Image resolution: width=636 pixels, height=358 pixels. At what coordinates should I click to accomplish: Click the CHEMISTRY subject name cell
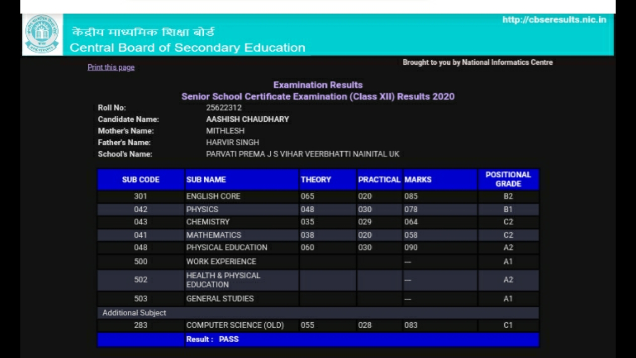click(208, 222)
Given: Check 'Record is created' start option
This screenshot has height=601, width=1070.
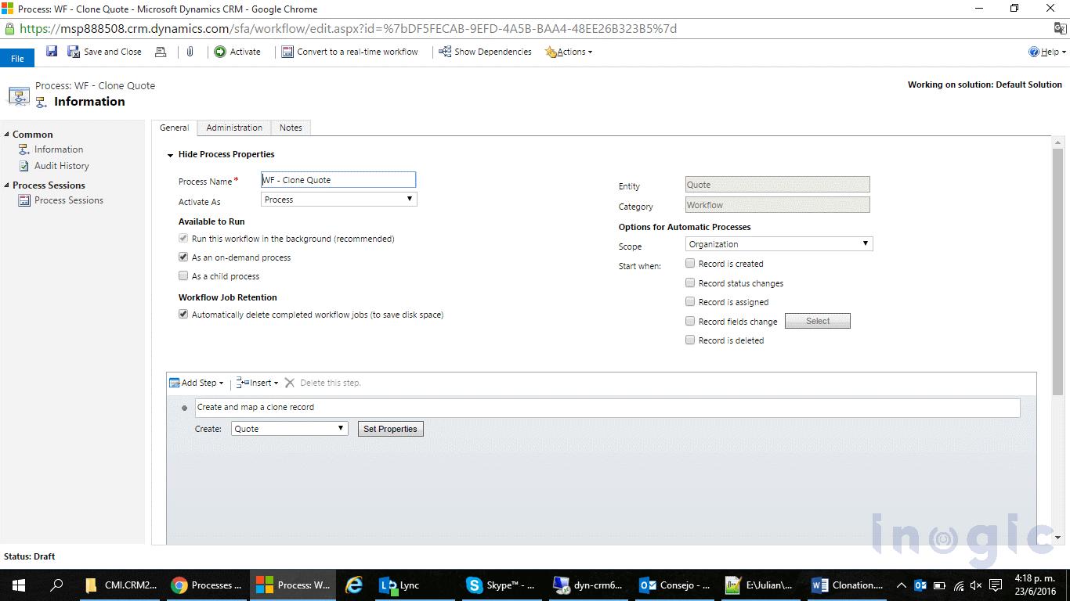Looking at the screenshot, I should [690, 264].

...

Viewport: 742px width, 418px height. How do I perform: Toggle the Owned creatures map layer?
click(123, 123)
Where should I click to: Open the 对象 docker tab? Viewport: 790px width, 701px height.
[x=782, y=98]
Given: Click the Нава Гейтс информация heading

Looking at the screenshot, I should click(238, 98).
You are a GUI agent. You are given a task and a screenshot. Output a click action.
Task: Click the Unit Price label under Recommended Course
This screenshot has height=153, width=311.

# Short task
Can you arrange the lines from the one containing "Given: Click the" through the one containing "This screenshot has height=153, width=311.", both included, as a numbered list with blank lines left out?

# Problem solution
1. Given: Click the Нава Гейтс информация heading
2. Looking at the screenshot, I should click(238, 98).
3. You are a GUI agent. You are given a task and a screenshot. Output a click action.
4. Task: Click the Unit Price label under Recommended Course
5. This screenshot has height=153, width=311.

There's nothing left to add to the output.